Together, these targets create incentives for Pennsylvania to help hospitals improve quality; enhance collaboration among health care providers and the Pennsylvania public health system to improve health for the rural population of Pennsylvania; and reduce the growth in hospital expenditures.
Pennsylvania will encourage rural hospitals to participate in this Model, and commits to achieving the following rural hospital participation scale targets: At least 6 rural hospitals will participate during Performance Year 1 (2019), at least 18 rural hospitals will participate during Performance Year 2 (2020), and at least 30 rural hospitals will participate during each of Performance Years 3 through 6 (2021-2024).
Additionally, Pennsylvania will encourage commercial payers to participate in the Model, and will also work to achieve Medicaid participation in the Model, which is necessary for the Model to be implemented. Pennsylvania commits to having each participating rural hospital’s global budget represent at least 75 percent of that hospital’s net revenue for inpatient and outpatient hospital-based services by Performance Year 1 (2019), and at least 90% for each of Performance Years 2 through 6.
Pennsylvania commits to achieving $35 million in Medicare hospital savings over the course of the model. In addition, the growth rate of rural Pennsylvania total Medicare expenditures per beneficiary must not exceed the growth rate of the rural National total Medicare expenditures per beneficiary, making this Model budget neutral for Medicare.
Across all participating payers, Pennsylvania agrees to an all-payer financial target of no more than 3.38% in annual hospital spending growth on inpatient and outpatient hospital-based services per resident of Pennsylvania’s rural areas served by participating rural hospitals. 3.38% represents the compound annual growth rate for Pennsylvania’s gross state product from 1997 to 2015.
Pennsylvania will commit to achieving targets related to population health outcomes and access under this Model, and may tie financial incentives for participating rural hospitals to Pennsylvania’s performance on the following three goals:
- increasing access to primary and specialty care;
- reducing rural health disparities through improved chronic disease management; and
- decreasing deaths from substance use.
Specific measures and targets will be announced at a later date.

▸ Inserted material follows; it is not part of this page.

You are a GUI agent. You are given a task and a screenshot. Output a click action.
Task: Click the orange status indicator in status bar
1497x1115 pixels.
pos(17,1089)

Quality of care delivery will be measured by Pennsylvania among participating rural hospitals and the non-hospital providers they work with to provide care to rural residents. Pennsylvania will commit to meeting quality measures and targets, and participating rural hospitals may be held accountable for a targeted set of quality measures. Specific targets will be announced at a later date under an all-payer quality program designed by Pennsylvania.
State Partnerships for Delivery System Reform
The Pennsylvania Rural Health Model aims to build on CMS’ partnerships with states to deliver high-quality, innovative care. CMS has been partnering with Maryland since 2014 through the Maryland All-Payer Model to shift hospital payments to global budgets that reward value over volume. In October 2016, CMS announced the Vermont All-Payer Accountable Care Organization (ACO) Model to build on the Maryland All-Payer Model by transforming care statewide, beyond the hospital. Pennsylvania also participated in the State Innovation Models Initiative as a Round 2 Design State, which has helped support the development of the Pennsylvania Rural Health Model. The Pennsylvania Rural Health Model will provide valuable insight for other opportunities for CMS to participate in state-driven, all-payer payment and care delivery transformation efforts that address the challenges faced by rural health care providers.